● TASK: Every single entry that follows must be copied exactly.

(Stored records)
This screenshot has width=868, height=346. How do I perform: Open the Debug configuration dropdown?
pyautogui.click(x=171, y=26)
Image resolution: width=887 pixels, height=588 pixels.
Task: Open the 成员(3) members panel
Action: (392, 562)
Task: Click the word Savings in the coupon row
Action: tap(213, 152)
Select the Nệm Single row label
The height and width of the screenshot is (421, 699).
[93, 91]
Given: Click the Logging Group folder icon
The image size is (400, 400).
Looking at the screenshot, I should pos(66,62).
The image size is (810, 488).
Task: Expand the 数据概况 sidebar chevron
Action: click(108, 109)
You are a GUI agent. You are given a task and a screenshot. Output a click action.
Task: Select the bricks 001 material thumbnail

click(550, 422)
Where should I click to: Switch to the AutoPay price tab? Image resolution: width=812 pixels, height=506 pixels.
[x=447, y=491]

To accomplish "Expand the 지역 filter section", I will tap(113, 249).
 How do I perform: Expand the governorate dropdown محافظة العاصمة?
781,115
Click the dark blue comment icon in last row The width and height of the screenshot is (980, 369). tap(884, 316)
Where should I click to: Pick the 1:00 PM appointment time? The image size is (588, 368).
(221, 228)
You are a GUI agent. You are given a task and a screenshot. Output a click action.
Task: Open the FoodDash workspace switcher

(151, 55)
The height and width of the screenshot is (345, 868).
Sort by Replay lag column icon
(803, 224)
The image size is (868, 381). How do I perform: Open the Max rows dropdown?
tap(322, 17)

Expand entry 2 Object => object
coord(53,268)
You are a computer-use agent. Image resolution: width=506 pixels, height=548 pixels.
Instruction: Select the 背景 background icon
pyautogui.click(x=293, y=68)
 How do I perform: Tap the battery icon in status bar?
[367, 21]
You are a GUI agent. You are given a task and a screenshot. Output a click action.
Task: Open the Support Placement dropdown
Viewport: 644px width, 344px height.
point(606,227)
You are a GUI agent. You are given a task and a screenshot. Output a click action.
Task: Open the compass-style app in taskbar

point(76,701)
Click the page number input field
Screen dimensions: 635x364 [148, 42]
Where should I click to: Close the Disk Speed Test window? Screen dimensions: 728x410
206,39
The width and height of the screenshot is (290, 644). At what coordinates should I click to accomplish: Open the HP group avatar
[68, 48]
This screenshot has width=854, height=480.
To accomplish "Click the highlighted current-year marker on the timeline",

● ANSWER TO THE PROBLEM:
This screenshot has width=868, height=346. How do I perform: Open the Debug configuration dropdown?
pyautogui.click(x=171, y=26)
Image resolution: width=887 pixels, height=588 pixels.
Task: Open the 成员(3) members panel
Action: (392, 562)
Task: Click the word Savings in the coupon row
Action: tap(213, 152)
Select the Nệm Single row label
The height and width of the screenshot is (421, 699).
[93, 91]
Given: Click the Logging Group folder icon
The image size is (400, 400).
Looking at the screenshot, I should pos(66,62).
The image size is (810, 488).
Task: Expand the 数据概况 sidebar chevron
Action: click(108, 109)
You are a GUI agent. You are given a task and a screenshot. Output a click action.
Task: Select the bricks 001 material thumbnail

click(550, 422)
Where should I click to: Switch to the AutoPay price tab? Image resolution: width=812 pixels, height=506 pixels.
[x=447, y=491]

To accomplish "Expand the 지역 filter section", I will tap(113, 249).
 How do I perform: Expand the governorate dropdown محافظة العاصمة?
781,115
Click the dark blue comment icon in last row The width and height of the screenshot is (980, 369). tap(884, 316)
Where should I click to: Pick the 1:00 PM appointment time? The image size is (588, 368).
(221, 228)
You are a GUI agent. You are given a task and a screenshot. Output a click action.
Task: Open the FoodDash workspace switcher

(151, 55)
The height and width of the screenshot is (345, 868).
Sort by Replay lag column icon
(803, 224)
The image size is (868, 381). How do I perform: Open the Max rows dropdown?
tap(322, 17)

Expand entry 2 Object => object
coord(53,268)
You are a computer-use agent. Image resolution: width=506 pixels, height=548 pixels.
Instruction: Select the 背景 background icon
pyautogui.click(x=293, y=68)
 How do I perform: Tap the battery icon in status bar?
[367, 21]
You are a GUI agent. You are given a task and a screenshot. Output a click action.
Task: Open the Support Placement dropdown
Viewport: 644px width, 344px height.
point(606,227)
You are a GUI agent. You are given a task and a screenshot. Output a click action.
Task: Open the compass-style app in taskbar

point(76,701)
Click the page number input field
Screen dimensions: 635x364 [148, 42]
Where should I click to: Close the Disk Speed Test window? Screen dimensions: 728x410
206,39
The width and height of the screenshot is (290, 644). At what coordinates should I click to accomplish: Open the HP group avatar
[68, 48]
This screenshot has width=854, height=480.
To accomplish "Click the highlighted current-year marker on the timeline",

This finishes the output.